● Task objective
When you reach the line containing "Screen dimensions: 369x800" in the records below, set it down exactly, together with every later line through the end, but not the pictures.

· · · ·

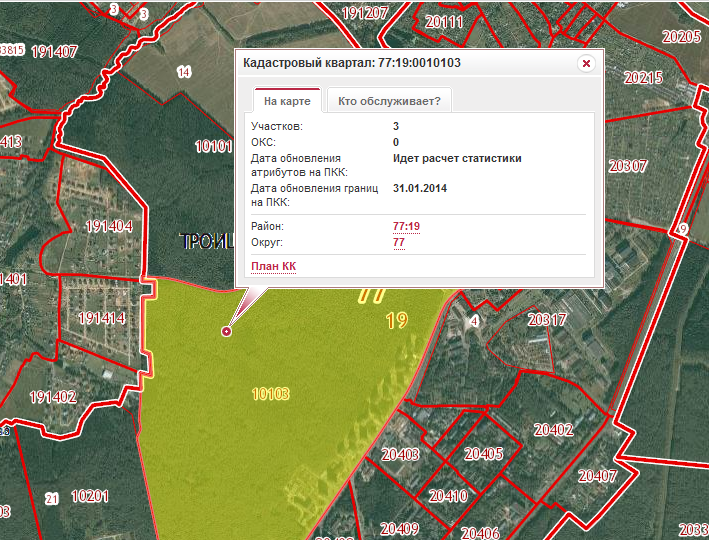Select the "На карте" tab
This screenshot has width=709, height=540.
coord(287,101)
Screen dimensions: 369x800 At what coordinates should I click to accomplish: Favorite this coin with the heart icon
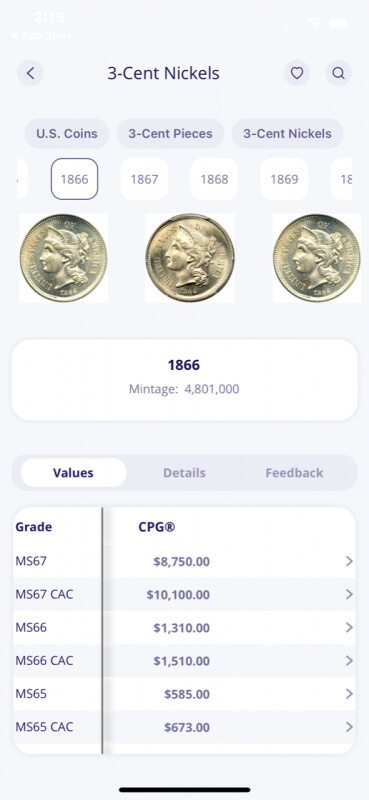(297, 73)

· · · ·

● Task solution
Screen dimensions: 369x800 At what coordinates should I click to accomplish: Favorite this coin with the heart icon
(297, 73)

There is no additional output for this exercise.